NEW DELHI – U.S. President Barack Obama’s recent visit to India and his chemistry with Indian Prime Minister Narendra Modi have resulted in bilateral advances that were more symbolic than substantial in nature, although they have opened the door to a re-energization of relations between both countries, which had frozen in recent years.
The world’s two largest democracies announced the renewal of their defense agreement and advances in a civil nuclear energy deal over the course of Obama’s visit last week, during which he became the first U.S. president ever to preside over India’s annual Republic Day parade.
After the ties between the countries had deteriorated and even frozen in the past decade, culminating with the arrest in 2013 of an Indian diplomat in New York, Obama’s presence in New Delhi can be considered a great achievement from a symbolic and political point of view, Happymon Jacob, professor of international policy at India’s Jawaharlal Nehru University, told Efe.
“It’s good news that they are improving ties. It will keep India centered, though I don’t expect anything spectacular to happen in the next one or two years,” predicted Jacob.
Of the wide range of topics discussed between Jan. 25-27, the civil nuclear energy deal got the most attention from both parties as they reached an agreement on the matter of liability in case of an accident, an issue that had paralyzed negotiations for six years.
Both countries agreed to the creation of an insurance fund, financed by the Indian government, that would cover up to about $244 million of the costs in case of an accident at a nuclear plant, where liability would lie with the installations’ operator.
The final decision would nevertheless remain in the hands of companies interested in entering the Indian nuclear energy market, warned W.P.S. Sidhu, an expert at Brookings Research.
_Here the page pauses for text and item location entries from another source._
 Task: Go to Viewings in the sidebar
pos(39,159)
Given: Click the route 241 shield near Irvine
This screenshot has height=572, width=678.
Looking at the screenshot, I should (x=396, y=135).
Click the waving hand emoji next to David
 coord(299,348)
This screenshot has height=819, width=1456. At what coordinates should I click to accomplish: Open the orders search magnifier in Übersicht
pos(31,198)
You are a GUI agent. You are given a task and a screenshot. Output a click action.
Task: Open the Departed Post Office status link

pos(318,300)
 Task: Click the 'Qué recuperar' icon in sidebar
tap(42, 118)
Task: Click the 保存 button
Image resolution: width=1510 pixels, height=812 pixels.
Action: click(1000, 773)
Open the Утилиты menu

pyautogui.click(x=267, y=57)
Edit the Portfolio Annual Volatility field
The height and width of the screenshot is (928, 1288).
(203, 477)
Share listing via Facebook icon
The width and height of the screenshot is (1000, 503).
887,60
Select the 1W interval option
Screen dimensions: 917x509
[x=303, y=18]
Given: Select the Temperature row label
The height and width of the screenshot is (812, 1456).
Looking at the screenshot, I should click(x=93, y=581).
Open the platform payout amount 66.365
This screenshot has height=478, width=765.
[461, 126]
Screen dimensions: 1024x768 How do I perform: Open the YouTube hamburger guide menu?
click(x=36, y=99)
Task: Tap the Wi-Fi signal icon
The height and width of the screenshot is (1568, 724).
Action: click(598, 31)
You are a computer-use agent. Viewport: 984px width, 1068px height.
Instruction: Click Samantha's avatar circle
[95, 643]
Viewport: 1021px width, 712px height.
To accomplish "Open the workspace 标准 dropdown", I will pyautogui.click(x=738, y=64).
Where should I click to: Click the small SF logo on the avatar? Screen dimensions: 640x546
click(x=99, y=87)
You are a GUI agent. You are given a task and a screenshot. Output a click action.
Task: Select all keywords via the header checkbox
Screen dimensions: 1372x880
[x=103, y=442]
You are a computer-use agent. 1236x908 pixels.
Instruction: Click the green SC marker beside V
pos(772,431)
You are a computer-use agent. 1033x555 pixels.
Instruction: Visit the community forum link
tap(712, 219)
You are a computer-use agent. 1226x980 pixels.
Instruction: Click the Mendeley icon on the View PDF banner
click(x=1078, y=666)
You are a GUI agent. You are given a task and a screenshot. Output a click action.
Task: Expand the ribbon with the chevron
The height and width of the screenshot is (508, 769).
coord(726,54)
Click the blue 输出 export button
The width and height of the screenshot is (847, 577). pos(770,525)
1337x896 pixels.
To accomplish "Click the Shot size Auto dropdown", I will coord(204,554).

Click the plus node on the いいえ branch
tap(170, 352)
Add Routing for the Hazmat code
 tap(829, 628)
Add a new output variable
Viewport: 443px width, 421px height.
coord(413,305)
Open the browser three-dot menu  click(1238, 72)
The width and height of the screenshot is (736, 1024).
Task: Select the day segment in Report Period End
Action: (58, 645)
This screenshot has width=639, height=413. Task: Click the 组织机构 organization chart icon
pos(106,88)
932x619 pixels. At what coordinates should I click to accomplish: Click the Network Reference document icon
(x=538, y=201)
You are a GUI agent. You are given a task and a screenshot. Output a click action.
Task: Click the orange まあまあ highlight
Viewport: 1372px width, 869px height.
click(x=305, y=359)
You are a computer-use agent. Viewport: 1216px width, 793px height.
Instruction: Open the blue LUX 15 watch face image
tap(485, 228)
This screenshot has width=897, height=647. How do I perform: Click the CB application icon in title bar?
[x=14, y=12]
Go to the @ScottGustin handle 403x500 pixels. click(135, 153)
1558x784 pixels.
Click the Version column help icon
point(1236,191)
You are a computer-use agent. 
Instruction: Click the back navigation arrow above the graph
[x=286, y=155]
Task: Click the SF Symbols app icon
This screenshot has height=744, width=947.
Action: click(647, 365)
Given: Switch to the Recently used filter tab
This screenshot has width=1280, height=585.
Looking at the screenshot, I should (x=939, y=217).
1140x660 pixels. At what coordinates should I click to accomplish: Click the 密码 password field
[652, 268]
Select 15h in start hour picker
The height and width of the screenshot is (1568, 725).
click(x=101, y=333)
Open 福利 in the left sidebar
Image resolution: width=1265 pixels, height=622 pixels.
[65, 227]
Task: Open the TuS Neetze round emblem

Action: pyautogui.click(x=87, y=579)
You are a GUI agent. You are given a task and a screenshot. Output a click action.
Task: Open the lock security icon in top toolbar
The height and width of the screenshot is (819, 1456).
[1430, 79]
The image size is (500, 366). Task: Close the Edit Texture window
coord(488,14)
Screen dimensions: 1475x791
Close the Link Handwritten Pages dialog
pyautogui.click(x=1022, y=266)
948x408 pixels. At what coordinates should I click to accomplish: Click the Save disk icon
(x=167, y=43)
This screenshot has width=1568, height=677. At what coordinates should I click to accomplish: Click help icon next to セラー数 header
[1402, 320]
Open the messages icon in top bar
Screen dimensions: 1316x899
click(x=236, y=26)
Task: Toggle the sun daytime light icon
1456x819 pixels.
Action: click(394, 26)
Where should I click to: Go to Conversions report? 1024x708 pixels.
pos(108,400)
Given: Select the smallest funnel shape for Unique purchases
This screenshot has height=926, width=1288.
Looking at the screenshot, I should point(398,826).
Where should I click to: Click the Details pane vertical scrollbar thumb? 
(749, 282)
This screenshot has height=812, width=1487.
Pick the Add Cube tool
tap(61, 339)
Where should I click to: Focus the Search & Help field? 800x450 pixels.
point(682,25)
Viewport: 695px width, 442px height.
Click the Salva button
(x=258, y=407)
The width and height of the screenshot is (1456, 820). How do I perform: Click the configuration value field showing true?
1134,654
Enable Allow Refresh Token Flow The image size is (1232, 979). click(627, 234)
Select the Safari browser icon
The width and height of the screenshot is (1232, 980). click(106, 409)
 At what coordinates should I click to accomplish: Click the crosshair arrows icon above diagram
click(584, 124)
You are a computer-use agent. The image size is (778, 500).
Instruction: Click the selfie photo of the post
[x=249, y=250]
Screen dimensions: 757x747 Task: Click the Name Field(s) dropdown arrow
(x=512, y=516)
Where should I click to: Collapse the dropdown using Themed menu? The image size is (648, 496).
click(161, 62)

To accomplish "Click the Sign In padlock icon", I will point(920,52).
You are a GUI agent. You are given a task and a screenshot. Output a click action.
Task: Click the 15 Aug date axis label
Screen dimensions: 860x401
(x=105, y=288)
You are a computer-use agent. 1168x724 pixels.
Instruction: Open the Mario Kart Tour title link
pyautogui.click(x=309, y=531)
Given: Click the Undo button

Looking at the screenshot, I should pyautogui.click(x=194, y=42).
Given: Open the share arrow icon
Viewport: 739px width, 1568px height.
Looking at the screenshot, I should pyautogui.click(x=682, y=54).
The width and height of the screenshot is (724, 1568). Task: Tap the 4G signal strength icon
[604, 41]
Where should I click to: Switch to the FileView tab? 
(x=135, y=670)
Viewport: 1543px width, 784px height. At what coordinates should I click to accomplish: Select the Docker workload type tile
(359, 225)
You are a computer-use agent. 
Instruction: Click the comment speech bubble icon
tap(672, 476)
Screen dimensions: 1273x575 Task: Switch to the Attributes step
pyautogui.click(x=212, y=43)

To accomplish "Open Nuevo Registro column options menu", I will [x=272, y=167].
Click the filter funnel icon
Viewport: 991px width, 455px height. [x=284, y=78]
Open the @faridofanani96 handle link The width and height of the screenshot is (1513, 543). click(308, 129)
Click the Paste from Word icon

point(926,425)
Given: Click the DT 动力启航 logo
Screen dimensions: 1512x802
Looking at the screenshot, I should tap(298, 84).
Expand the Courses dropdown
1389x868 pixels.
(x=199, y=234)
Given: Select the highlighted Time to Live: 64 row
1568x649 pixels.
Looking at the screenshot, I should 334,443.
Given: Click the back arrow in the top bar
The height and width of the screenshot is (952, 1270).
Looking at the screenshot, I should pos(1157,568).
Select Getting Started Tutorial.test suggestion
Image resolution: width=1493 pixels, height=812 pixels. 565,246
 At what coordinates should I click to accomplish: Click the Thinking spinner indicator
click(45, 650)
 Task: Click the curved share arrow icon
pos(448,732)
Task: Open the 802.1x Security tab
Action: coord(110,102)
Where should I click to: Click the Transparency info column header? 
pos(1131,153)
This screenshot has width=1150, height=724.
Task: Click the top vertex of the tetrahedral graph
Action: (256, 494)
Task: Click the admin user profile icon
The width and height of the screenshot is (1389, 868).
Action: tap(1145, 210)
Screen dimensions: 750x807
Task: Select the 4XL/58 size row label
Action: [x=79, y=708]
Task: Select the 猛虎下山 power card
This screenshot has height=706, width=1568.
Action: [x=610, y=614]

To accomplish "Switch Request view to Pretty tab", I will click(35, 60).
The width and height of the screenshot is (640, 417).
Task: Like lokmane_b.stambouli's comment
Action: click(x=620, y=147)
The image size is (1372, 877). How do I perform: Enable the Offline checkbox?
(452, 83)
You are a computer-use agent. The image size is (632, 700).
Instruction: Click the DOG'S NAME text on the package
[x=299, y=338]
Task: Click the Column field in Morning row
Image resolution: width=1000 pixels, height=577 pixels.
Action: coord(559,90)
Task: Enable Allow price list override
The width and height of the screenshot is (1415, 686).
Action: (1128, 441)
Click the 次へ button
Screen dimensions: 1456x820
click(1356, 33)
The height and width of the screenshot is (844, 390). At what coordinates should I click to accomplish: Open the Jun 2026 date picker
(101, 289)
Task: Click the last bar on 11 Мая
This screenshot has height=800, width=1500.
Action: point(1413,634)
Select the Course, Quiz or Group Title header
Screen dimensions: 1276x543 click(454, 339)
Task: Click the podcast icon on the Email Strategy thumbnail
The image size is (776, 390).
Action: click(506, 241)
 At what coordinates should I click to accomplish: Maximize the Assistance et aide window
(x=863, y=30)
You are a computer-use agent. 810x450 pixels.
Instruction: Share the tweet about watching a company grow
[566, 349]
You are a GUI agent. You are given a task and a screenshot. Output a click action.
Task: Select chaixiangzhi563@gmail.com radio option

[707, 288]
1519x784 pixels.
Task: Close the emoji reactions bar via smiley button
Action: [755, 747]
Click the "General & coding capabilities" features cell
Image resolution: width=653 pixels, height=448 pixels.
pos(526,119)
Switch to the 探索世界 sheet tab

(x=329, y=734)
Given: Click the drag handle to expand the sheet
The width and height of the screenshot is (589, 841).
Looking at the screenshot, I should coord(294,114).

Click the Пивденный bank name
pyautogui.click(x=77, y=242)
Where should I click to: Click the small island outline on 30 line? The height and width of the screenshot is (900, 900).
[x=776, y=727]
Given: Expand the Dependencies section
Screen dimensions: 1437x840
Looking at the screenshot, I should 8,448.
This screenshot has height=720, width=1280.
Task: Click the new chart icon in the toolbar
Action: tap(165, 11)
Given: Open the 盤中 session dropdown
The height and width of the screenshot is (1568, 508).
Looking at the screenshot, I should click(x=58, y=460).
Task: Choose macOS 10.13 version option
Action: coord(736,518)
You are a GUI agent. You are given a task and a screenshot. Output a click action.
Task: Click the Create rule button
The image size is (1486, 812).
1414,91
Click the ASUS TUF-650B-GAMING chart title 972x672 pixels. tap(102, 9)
According to Sidhu, resolving the energy debate is essential for making progress in other areas.
As to matters of defense, another key area taken up by Modi and Obama, India and the U.S. signed a renewed military cooperation pact and made the first joint declaration ever regarding both countries’ strategic vision for the Asia-Pacific region.
In the statement, both countries highlighted the importance of ensuring freedom to navigate in or fly over the South China Sea, which is currently embroiled in territorial disputes between several countries in southeast Asia.
China responded to the statement by declaring that the conflict needed to be resolved directly by the parties involved.
“Before, India was unwilling to act as a provider of security (in the Asia-Pacific region); now it is ready to go out, though it has not made any formal commitments,” Sidhu said regarding India’s stance towards the world’s two main superpowers.
However, this does not mean that India is going to team up with the U.S. to contain China, as “it cannot afford to have problems” with Beijing and “any negative move” could lead to tensions along their shared borders, professor Jacob explained.
Besides, China, led by President Xi Jinping, is a key ally of India’s main enemy, Pakistan, possessing heavy influence over the Islamic Republic.
Meanwhile, talks between Modi and Obama failed to advance when it came to renewing the anti-terror agreement against radical groups in Pakistan.
According to Jacob, such cooperation could materialize in the future through the sharing of intelligence on Pakistan, as the United States possessed more resources for information-gathering.
Obama put the finishing touches on his visit with a powerful speech that included a social message, in which he underlined the importance of women’s rights and religious freedom, two areas that still require much attention in India, a country governed by a Hindu-majority nationalist party and populated by a diverse array of minority groups.
The Hinduist Indian prime minister will need to comply with Washington’s petition and ensure religious freedom or risk damaging his government’s reputation and dampening relations between the India and the U.S., warned Lisa Curtis, Senior Research Fellow at The Heritage Foundation, in an article published in the local daily The Hindu.